Washington Mutual said Tuesday that it will get $7 billion from a stock sale to private-equity firm TPG Capital and other investors, representing a huge discount to Monday’s closing price. However, the value of the deal is $2 billion more than earlier reports had predicted.
TPG itself will purchase $2 billion in newly issued WaMu securities. The nation’s largest thrift said that with the proceeds, its capital ratios are expected to remain well above its targeted levels while credit costs in its loan portfolios are at elevated levels in 2008 and 2009. At the same time, the company will continue to grow its leading national bank-franchise business.
“We’re very pleased that TPG and these major investors have expressed their confidence in WaMu’s underlying value and its growth potential,” said WaMu chairman and CEO Kerry Killinger. “This substantial new capital — along with the other steps we are announcing today — will position us for a return to profitability as these elevated credit costs subside. With the support of these investors, we have every confidence in our ability to deal with today’s market conditions and restore shareholder value.”
The other steps include WaMu appointing TPG founding partner David Bonderman to its board of directors. And Larry Kellner, chairman and CEO of Continental Airlines and former CFO of American Savings Bank, will become a board observer at TPG’s request.
In addition to raising capital, the company said it will all but eliminate its dividend, slashing it to a penny per common share from its most recent quarterly rate of $0.15 per share. WaMu said this will save the company about $490 million annually.

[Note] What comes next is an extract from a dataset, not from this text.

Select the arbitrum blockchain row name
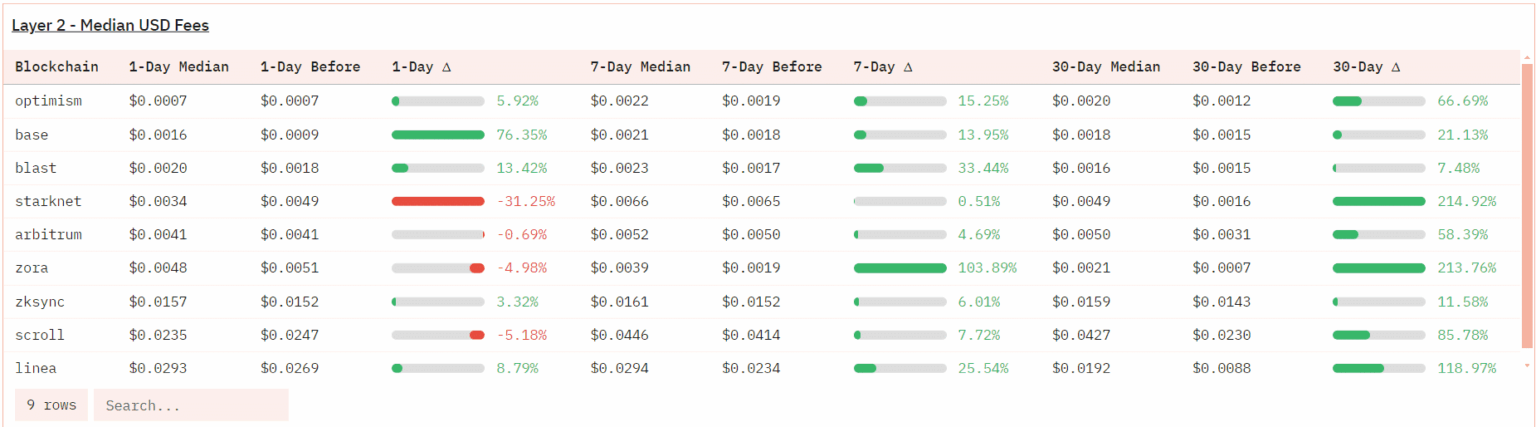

WaMu also revealed that it lost about $1.1 billion in the first quarter.
In the capital-raising transaction, the company sold about 176 million shares of its stock at $8.75 per share, a 33 percent discount from the Monday closing price.
In addition, the company issued about 55,000 shares of convertible preferred stock. After the company’s shareholders and others approve the deal, the convertible preferred stock will automatically convert into the company’s common stock at an initial exercise price of $8.75 per share.
In addition, certain investors who agreed to transfer restrictions on their shares will receive warrants, which will become exercisable for common stock based on a post-closing reference price. These warrants have a term of five years.